## Passage given
----------

Whoever controls the currency, controls the people.
Therefore Regional Currencies return POWER to the people.
The only real revolutions begin when a nation reclaims control over its own currency and devolves power down to local people, so as to ensure forever the ending of the dominion of banks and bankers, corporations and politicians.
How Can Localities Cope if the Dollar Crashes?
A “run on the dollar,” or any currency, for that matter, takes place when the currency is losing its value. This happens when a country’s debt becomes so great that there is danger of a major default–that is, large scale or even national bankruptcy. At that point, people whose wealth is in that currency, or in relatively liquid assets denominated in the currency, try to get rid of them as fast as they can. Today, that includes foreign countries like China or Russia that are holding large quantities of U.S. government bonds.
The U.S. currently is at risk. We see it in personal and business bankruptcies and foreclosures. One result can be a high rate of inflation in certain products like food or gasoline, even while asset prices, as with homes and stocks, are going down. The question is now whether the “recovery” that is underway can be sustained or will there be another crash like there was in late 2008 to early 2009.

----------

## Stored records
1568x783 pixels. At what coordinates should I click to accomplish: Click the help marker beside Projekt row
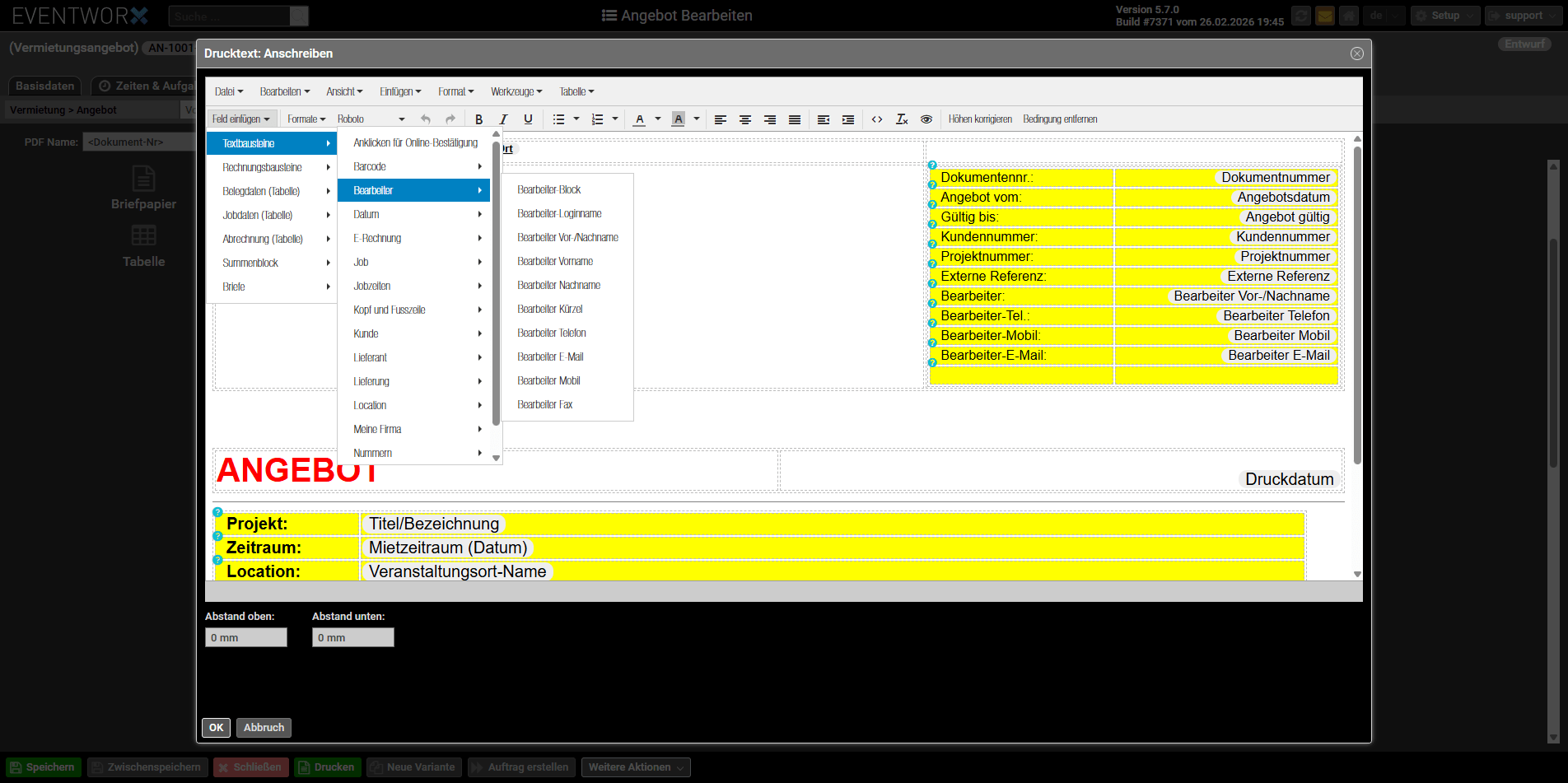tap(218, 512)
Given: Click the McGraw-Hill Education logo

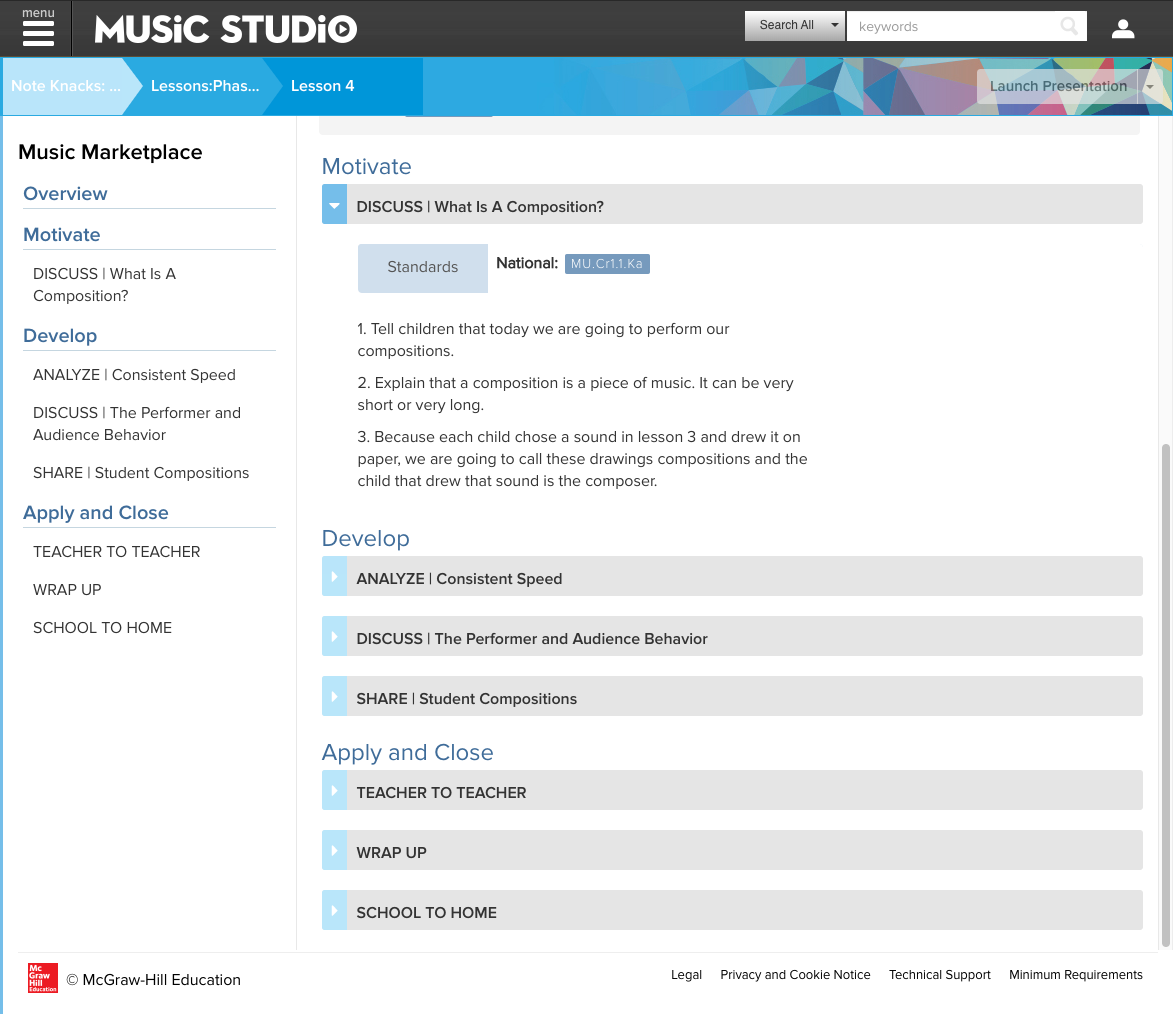Looking at the screenshot, I should click(43, 978).
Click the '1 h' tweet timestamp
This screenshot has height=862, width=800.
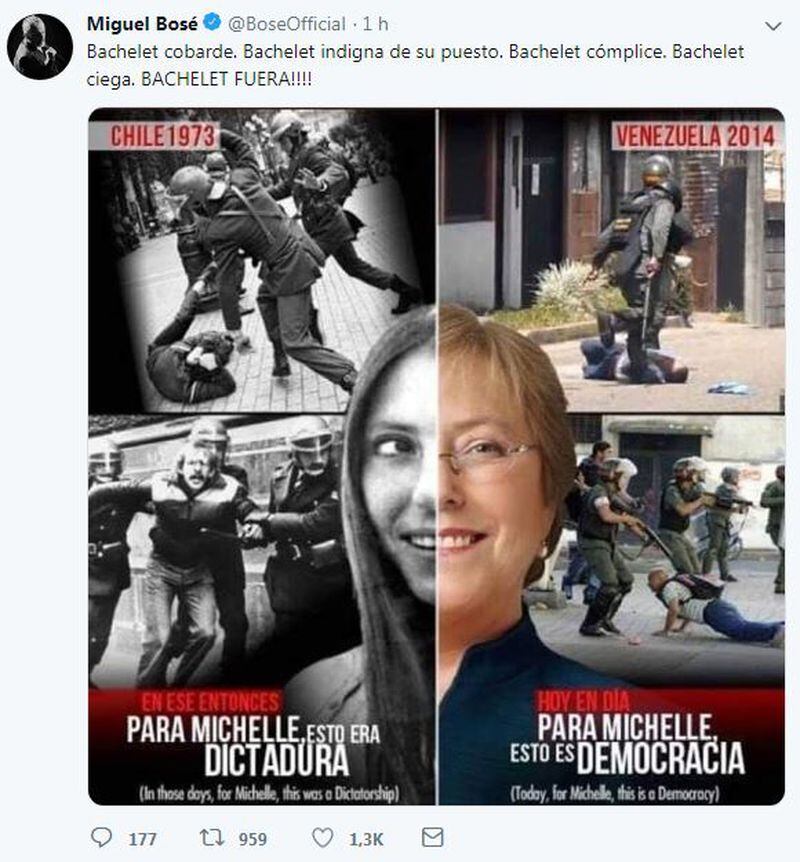coord(376,24)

----------

## Set exercise 1
In the passage on regional currencies, rewrite the text from "Whoever controls the" to "corporations and politicians.", putting "citizens" in place of "people".
## Set exercise 2
According to the passage on regional currencies, when does a run on a currency take place?

## Expected answer 1
Whoever controls the currency, controls the citizens.
Therefore Regional Currencies return POWER to the citizens.
The only real revolutions begin when a nation reclaims control over its own currency and devolves power down to local citizens, so as to ensure forever the ending of the dominion of banks and bankers, corporations and politicians.

## Expected answer 2
When the currency is losing its value.